上次我们在单细胞10x Genomics平台测序流程整理这个笔记里面介绍了单细胞10X Genomics平台的建库流程,相信大家对基础的文库构建过程有了一个比较系统的了解。在当时的笔记中,我们也提及到了10X平台的单细胞整体流程,流程共计分为5步,我们说会主要介绍第2步(文库构建)和第4步(数据比对质控),当时的笔记整理了第2步的内容,还剩第4步的坑还没有填,今天我们就来填它!
为什么要整理比对质控的流程?
每一篇单细胞笔记的开头,我们都会做这样一个疑问,给阅读这篇笔记的大家讲清楚我们写这篇笔记的目的,一般不会写得很深刻,但却是我们作为用户比较关心的一个角度,那么本篇笔记也不例外。
大家可以回忆一下自己选择单细胞测序服务的经历,一般是向公司提交订单,公司会根据你的需求帮你完成建库测序以及测序下机数据的比对质控,把质控报告和过滤矩阵这些输出结果交付给你。关于数据的比对质控这一步,主要是出于测序下机数据的数据量大,对计算资源的需求也大,所以绝大多数的人会选择交付给公司完成,这是很常见的现象。
但是呢,这个时候我们就面临到另一个问题,那就是当我们想要去复现或者借鉴一个感兴趣的文章的时候,刚好这个文章只提供了测序的下机数据,而我们刚好也没有接触过上游比对质控分析的流程 ... 那么在这种情况下,我们这篇笔记就可以发挥作用啦!
如何了解学习比对质控的流程?
虽然我们了解到了学习比对质控流程很有必要,但是具体该怎么学呢?那么我想当我们想要去了解一个生物软件或者方法的时候,不妨去对应的官网看一看,为了方便使用,官网一般都会有系统的使用指南。10X平台也不例外,在其官网(https://www.10xgenomics.com/)上面我们也能找到对应的信息(https://www.10xgenomics.com/support)。由于我们的笔记暂时关注的是最常规的单细胞基因表达谱,所以我们选择“Single Cell Gene Expression”这个选项进入,界面如下:
接着,我们进入这个“Software Analysis”的界面,这里面提供了3种工具,我们在图中分别简单地描述了其功能。其中,“Cell Ranger”是我们本篇笔记重点关注的内容,那么就让我们进入“Cell Ranger”的界面一探究竟吧。

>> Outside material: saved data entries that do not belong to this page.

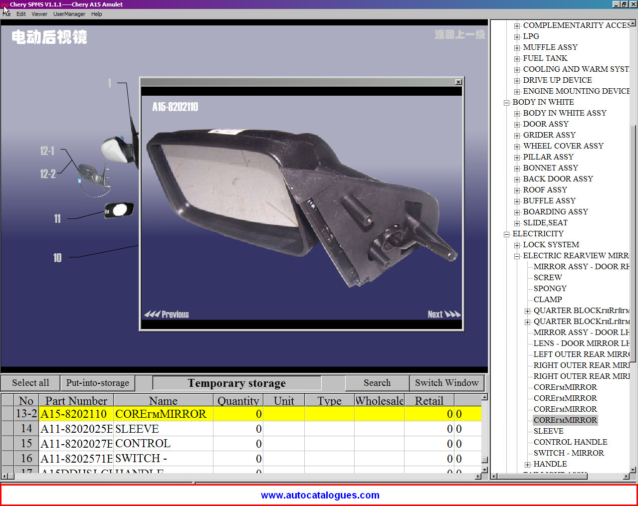Open the UserManager menu
The image size is (638, 506).
coord(69,14)
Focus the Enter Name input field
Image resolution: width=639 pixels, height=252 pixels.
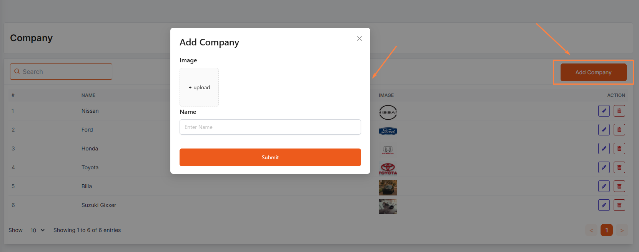pos(270,127)
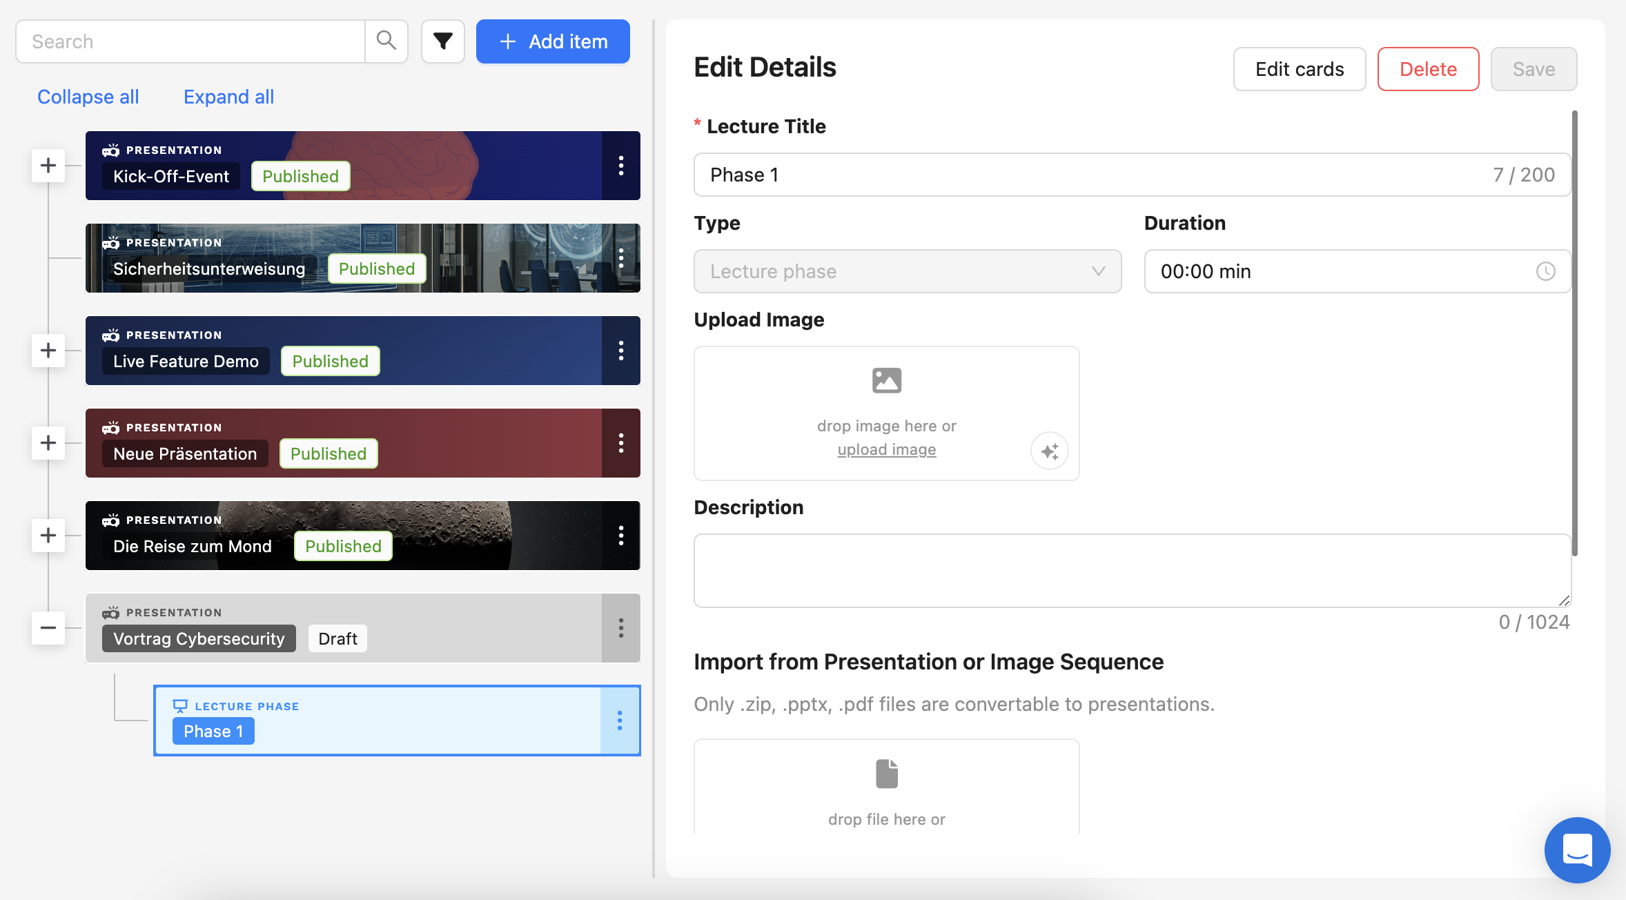Open the Type dropdown for Lecture phase
The height and width of the screenshot is (900, 1626).
(x=907, y=271)
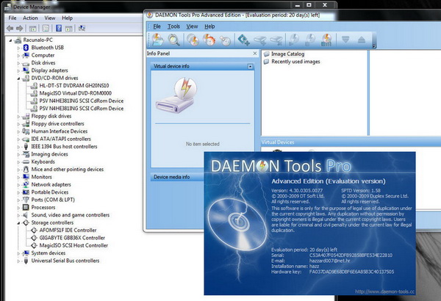Click the magnifier search icon in DAEMON Tools toolbar
This screenshot has width=441, height=301.
click(174, 39)
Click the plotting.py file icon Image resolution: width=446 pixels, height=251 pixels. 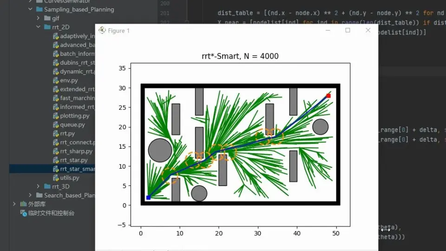tap(56, 116)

由于Cell Ranger是面向于10X平台的多款单细胞测序产品开发的一款工具,所以它能提供的分析功能非常多样化,导致这个界面里面信息非常多。我们今天主要只关注3'端基因表达谱数据的分析,我们就采取用到哪里介绍哪里的策略,就不一一解析了,大家感兴趣的话可以点击对应菜单栏查看相应的信息。
配置Cell Ranger分析环境
接下来呢,我们就进入本文的正题,开始为我们的分析做准备了。
01 Cell Ranger的下载和配置
首先呢,我们需要从官网下载Cell Ranger。我们可以点击下图中的“Download Center”这一栏,进入下载页面,下载最新的Cell Ranger 8.0.0的压缩包。
下载命令如下:
# 使用curl命令下载
curl -o cellranger-8.0.0.tar.gz "https://cf.10xgenomics.com/releases/cell-exp/cellranger-8.0.0.tar.gz?Expires=1712352870&Key-Pair-Id=APKAI7S6A5RYOXBWRPDA&Signature=lAp0t6wo-oNLmAhcfNGu6Nqie6OOcWcWoZWx9Lj2JxE8Gj1Do8p2rVYH~PE4f0wCemkrQKilRUDa42FRKskUugvKT59MrZDj9fkWy4lxlPlMOBFOLJG~eZOQJxwKgTzkXdYGuBr~J~k0KGTF0rCYBH0p6s5BB5Bff5Rx033~sXxr-YU8tCgHtx7YZOg67ov-NEMqh3y-S~CcyRV2RcQkv1nrcFMrLoC4SxoV8U4LjlzGqTPxFzSMZ2-xQYOs5wWw0N2TnrlhV~ofY6xHvPmSfEzhnWt3UHBTc5zjBSoP3bKpsFaFWFInyrZXUMILV6iXzeiEvp4T7hq5g9S2TfmaUQ__"
# 使用wget命令下载
wget -O cellranger-8.0.0.tar.gz "https://cf.10xgenomics.com/releases/cell-exp/cellranger-8.0.0.tar.gz?Expires=1712352870&Key-Pair-Id=APKAI7S6A5RYOXBWRPDA&Signature=lAp0t6wo-oNLmAhcfNGu6Nqie6OOcWcWoZWx9Lj2JxE8Gj1Do8p2rVYH~PE4f0wCemkrQKilRUDa42FRKskUugvKT59MrZDj9fkWy4lxlPlMOBFOLJG~eZOQJxwKgTzkXdYGuBr~J~k0KGTF0rCYBH0p6s5BB5Bff5Rx033~sXxr-YU8tCgHtx7YZOg67ov-NEMqh3y-S~CcyRV2RcQkv1nrcFMrLoC4SxoV8U4LjlzGqTPxFzSMZ2-xQYOs5wWw0N2TnrlhV~ofY6xHvPmSfEzhnWt3UHBTc5zjBSoP3bKpsFaFWFInyrZXUMILV6iXzeiEvp4T7hq5g9S2TfmaUQ__"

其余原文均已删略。